::: SUPPLIED DATA :::
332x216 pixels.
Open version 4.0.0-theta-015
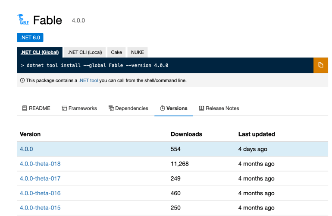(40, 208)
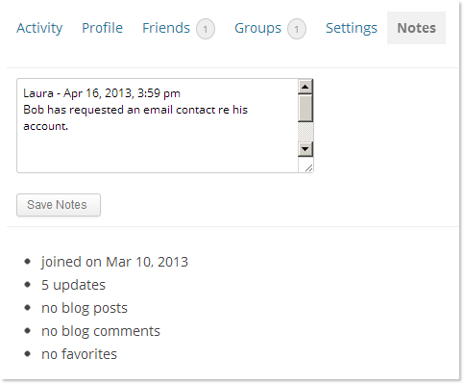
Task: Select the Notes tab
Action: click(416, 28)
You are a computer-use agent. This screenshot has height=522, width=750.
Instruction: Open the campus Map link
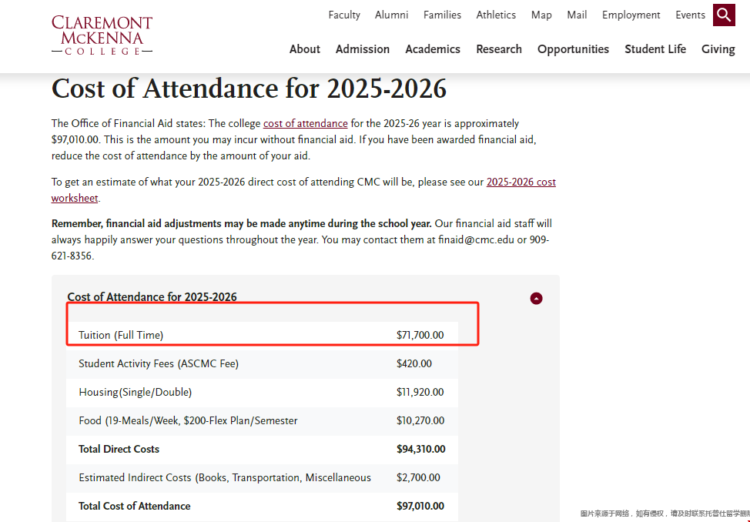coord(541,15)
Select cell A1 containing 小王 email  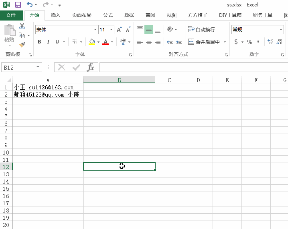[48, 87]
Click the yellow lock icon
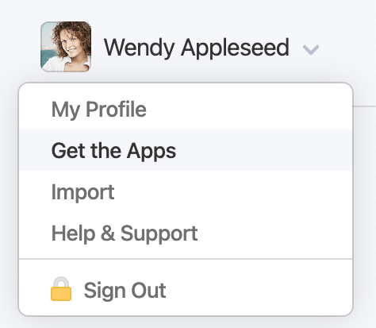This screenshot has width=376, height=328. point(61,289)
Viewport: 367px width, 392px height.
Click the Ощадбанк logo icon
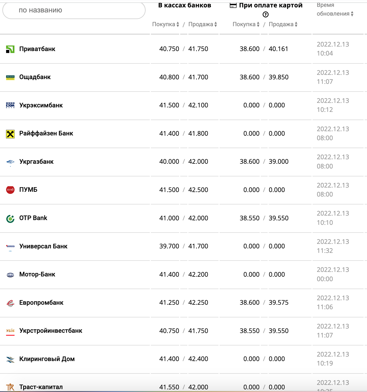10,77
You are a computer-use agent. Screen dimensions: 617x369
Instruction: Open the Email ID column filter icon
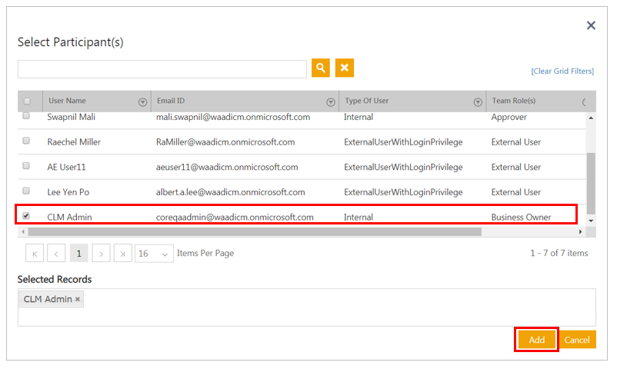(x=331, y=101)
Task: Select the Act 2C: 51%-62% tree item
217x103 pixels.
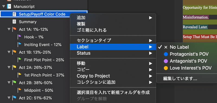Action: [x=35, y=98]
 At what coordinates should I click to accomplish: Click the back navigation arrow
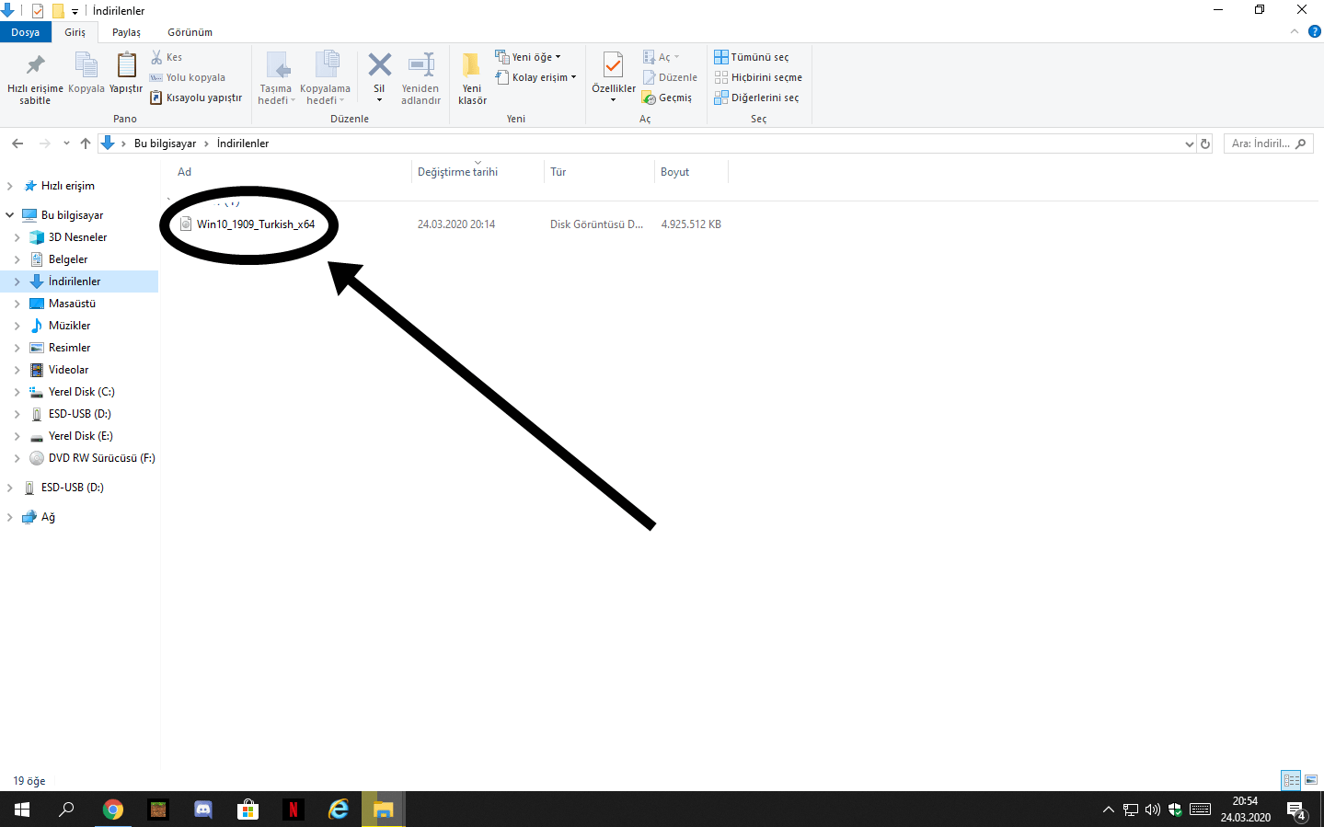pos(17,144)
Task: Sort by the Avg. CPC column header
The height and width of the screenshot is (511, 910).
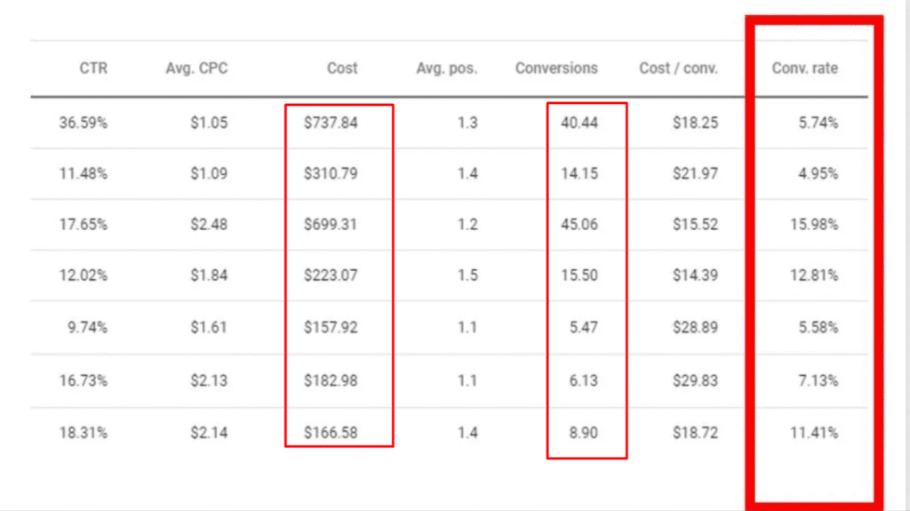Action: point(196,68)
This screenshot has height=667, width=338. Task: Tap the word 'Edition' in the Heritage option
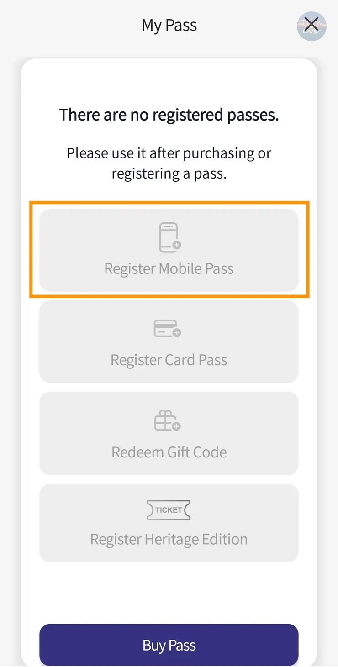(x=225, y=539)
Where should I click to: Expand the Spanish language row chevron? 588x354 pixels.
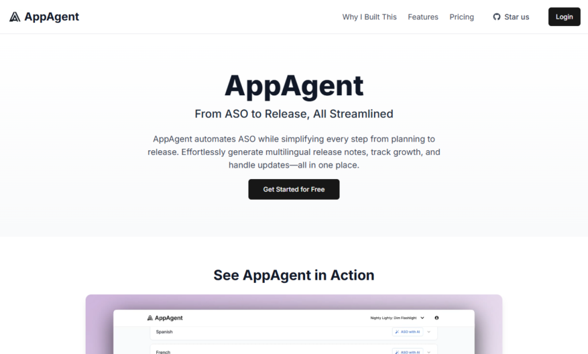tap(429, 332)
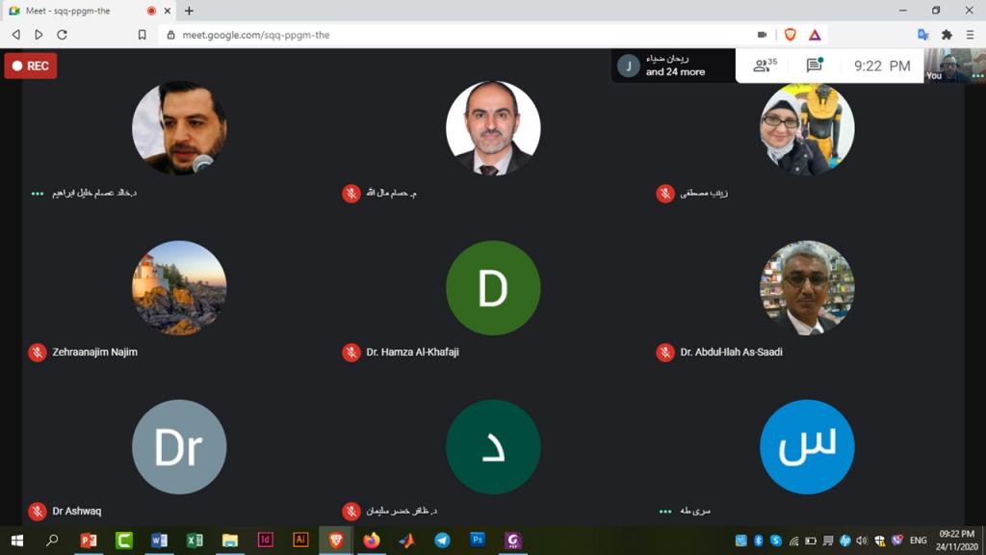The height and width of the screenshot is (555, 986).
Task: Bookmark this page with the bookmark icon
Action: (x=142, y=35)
:::
::: SUPPLIED DATA :::
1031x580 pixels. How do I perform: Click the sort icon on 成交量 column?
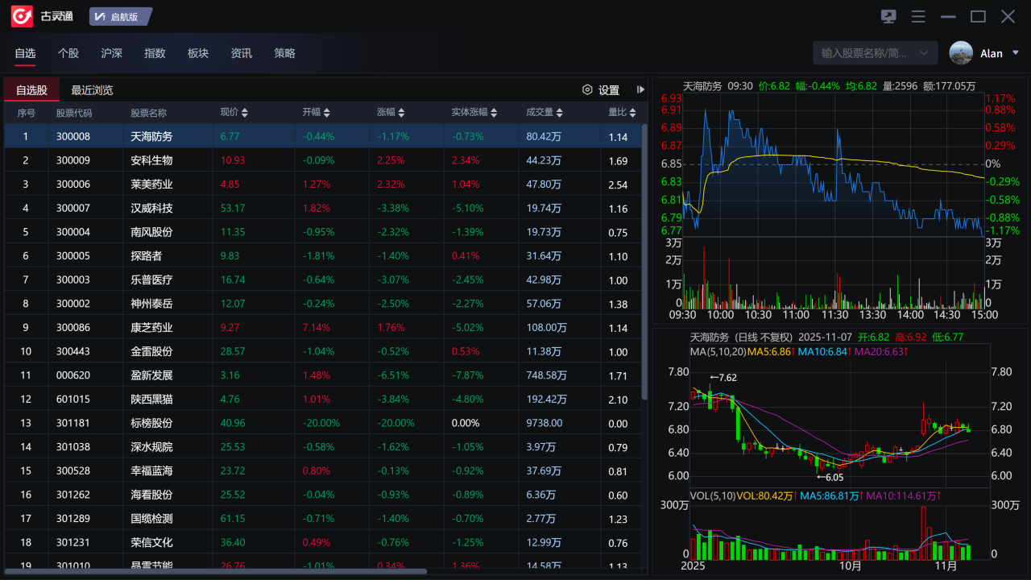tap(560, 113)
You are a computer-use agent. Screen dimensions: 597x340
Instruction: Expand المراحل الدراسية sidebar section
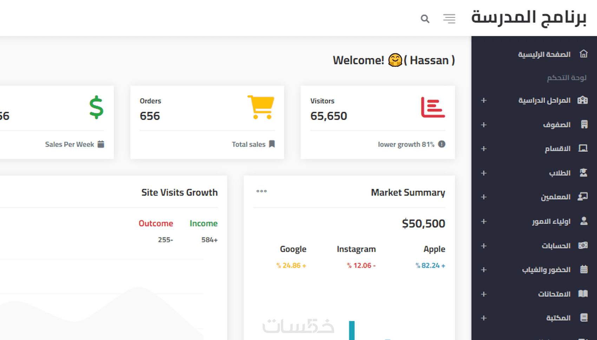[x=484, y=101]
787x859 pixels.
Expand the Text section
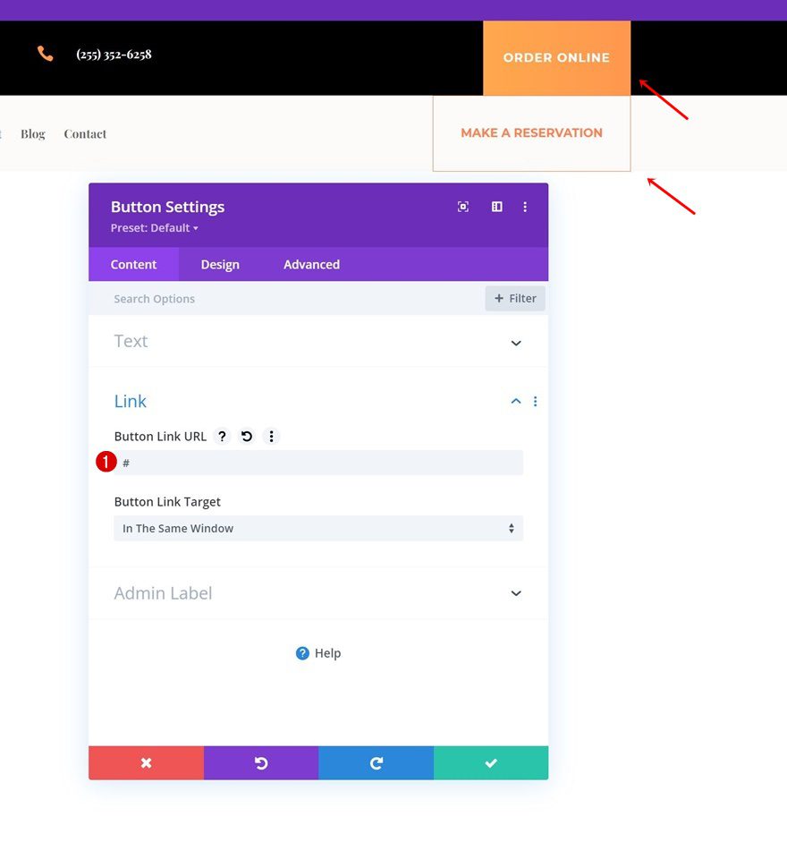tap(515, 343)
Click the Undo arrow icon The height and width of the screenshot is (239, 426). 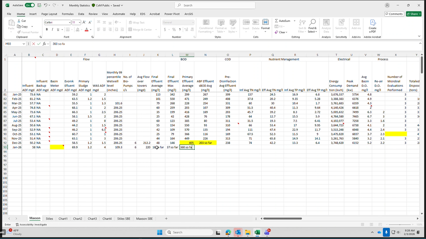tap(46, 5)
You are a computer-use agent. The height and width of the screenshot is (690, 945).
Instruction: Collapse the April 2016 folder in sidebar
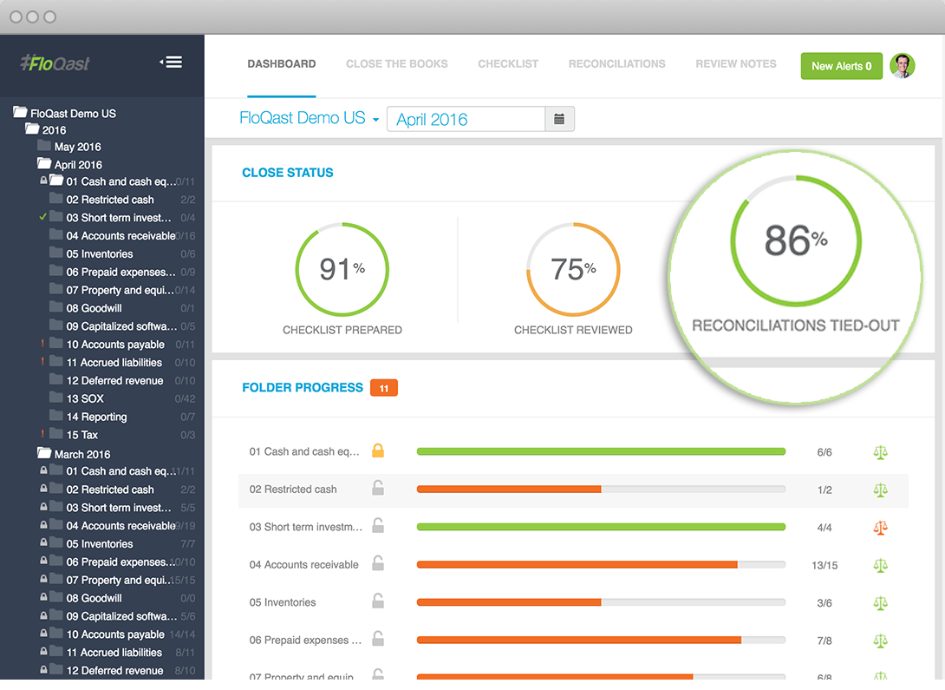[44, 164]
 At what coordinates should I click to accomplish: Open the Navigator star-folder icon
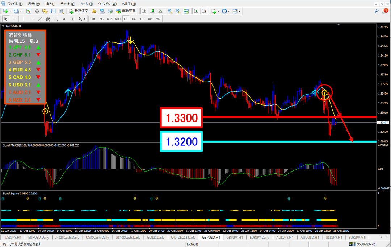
:::
::: SUPPLIED DATA :::
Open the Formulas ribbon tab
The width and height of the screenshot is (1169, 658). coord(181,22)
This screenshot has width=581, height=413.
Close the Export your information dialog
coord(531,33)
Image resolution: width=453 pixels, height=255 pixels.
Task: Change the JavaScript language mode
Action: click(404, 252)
:::
• EXERCISE GOAL:
With the string "computer" as the key, filter the data above and show the lines that match.

• SOLUTION TO THIS PROBLEM:
You are a computer-use agent. This screenshot has height=522, width=750.
You are a computer-use agent. Screen dimensions: 617x369
You are a computer-use agent. Screen dimensions: 597x340
You are a computer-use agent. The height and width of the screenshot is (690, 945).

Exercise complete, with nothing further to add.